I can't say I particularly care about 2, that's a really daft situation
to get into. And changing 1 needs careful consideration.
> With this approach, we only do complex scheduling of flexible_groups
> once. This enables us to do more complex schduling, for example, Sharing
> PMU counters across compatible events:
> https://lkml.org/lkml/2017/12/1/410.
>
> There are also some potential downsides of this approach.
>
> First, it gives all flexible_groups exactly same chance to run, so it
> may waste some PMC cycles.

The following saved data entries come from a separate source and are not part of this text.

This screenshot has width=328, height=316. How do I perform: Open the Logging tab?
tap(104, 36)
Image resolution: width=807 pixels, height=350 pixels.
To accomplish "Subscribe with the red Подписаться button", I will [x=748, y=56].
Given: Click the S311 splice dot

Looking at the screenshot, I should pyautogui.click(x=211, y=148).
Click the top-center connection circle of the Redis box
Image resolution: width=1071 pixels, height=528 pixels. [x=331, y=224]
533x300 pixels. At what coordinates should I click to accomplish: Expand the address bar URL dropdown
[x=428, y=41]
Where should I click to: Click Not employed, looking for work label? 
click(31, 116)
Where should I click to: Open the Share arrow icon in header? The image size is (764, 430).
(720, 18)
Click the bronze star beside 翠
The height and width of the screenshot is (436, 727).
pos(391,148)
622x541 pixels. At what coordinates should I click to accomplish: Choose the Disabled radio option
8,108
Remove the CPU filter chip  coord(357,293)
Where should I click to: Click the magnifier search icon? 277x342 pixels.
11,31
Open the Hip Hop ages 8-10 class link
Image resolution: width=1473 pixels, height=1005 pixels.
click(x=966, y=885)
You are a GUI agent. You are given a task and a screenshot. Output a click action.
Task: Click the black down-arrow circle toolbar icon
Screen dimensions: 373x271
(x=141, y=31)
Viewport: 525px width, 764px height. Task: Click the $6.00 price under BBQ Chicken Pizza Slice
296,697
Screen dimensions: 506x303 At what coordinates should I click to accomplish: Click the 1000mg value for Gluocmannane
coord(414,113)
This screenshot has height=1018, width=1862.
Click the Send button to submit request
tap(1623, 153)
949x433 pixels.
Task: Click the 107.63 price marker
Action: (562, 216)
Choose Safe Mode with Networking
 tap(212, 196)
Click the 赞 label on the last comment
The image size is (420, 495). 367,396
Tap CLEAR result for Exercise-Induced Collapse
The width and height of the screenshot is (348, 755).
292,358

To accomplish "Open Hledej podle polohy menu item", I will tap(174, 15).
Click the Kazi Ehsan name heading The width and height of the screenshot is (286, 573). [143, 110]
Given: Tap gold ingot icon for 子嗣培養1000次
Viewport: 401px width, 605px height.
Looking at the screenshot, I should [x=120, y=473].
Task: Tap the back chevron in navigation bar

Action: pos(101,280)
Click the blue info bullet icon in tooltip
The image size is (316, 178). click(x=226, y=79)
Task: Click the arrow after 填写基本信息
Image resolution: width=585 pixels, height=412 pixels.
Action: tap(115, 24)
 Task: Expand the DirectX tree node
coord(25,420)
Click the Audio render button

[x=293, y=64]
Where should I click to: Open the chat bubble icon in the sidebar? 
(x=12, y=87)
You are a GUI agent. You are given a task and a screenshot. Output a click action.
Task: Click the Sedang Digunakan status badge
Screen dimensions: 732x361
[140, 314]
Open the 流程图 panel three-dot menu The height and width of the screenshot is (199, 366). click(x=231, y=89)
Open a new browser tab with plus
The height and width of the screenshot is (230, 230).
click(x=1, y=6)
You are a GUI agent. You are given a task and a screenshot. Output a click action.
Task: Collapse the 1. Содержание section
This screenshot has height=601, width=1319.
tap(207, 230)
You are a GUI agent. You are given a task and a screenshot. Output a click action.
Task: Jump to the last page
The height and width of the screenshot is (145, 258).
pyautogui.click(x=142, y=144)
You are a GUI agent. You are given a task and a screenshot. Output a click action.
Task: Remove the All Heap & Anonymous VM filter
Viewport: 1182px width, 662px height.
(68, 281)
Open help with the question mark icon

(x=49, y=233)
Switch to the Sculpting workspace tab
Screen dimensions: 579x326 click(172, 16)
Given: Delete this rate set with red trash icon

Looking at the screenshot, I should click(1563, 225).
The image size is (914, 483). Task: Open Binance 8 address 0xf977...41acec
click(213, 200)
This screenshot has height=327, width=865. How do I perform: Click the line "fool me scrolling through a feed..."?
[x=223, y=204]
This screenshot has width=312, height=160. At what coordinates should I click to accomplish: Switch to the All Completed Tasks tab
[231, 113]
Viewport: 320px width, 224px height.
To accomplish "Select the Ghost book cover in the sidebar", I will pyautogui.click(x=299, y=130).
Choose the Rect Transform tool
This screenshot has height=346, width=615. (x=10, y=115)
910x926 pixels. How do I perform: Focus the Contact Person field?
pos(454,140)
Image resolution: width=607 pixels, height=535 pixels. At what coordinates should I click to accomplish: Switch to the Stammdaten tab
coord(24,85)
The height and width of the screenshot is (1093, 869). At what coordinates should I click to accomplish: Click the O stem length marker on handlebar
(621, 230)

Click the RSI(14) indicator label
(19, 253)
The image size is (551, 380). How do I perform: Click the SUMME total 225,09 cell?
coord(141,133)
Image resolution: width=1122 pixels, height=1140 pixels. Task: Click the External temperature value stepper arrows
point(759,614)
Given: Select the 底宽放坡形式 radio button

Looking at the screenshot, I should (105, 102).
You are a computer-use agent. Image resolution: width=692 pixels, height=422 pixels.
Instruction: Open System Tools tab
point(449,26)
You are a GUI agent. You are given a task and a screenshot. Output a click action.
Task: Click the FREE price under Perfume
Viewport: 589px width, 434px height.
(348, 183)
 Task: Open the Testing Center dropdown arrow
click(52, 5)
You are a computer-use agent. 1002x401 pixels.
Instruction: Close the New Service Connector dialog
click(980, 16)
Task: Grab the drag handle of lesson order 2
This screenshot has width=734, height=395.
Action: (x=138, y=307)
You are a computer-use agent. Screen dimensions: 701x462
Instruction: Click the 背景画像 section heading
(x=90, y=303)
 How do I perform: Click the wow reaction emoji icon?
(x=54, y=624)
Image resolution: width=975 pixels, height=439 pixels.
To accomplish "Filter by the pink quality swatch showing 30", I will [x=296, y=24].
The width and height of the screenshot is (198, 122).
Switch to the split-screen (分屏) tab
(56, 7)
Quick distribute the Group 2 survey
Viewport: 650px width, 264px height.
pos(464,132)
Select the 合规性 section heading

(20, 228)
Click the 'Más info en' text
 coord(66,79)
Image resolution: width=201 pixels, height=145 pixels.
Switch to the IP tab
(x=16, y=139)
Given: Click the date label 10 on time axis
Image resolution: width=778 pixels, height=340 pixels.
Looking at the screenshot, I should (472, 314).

For examples, if 5 groups, ABCDE, are assigned
> to two rotations: rotation-0: ABCD and rotation-1: E, this approach will
> NOT try any of ABCD in rotation-1.
Yeah, that doesn't look acceptable. In fact, people already complained
about the current scheme not being optimal, what you propose is _far_
worse.
> Second, flexible_groups in cpuctx->ctx and cpuctx->task_ctx now have
> exact same priority and equal chance to run. I am not sure whether this
> will change the behavior in some use cases.
>
> Please kindly let me know whether this approach makes sense.
What you've not said is, and what is not at all clear, is if your scheme
preserved fairness.
In any case, there's a ton of conflict against the patches here:
https://git.kernel.org/pub/scm/linux/kernel/git/peterz/queue.git/log/?h=perf/testing
And with those the idea was to move to a virtual time based scheduler
(basically schedule those flexible events that have the biggest lag --
that also solves 1).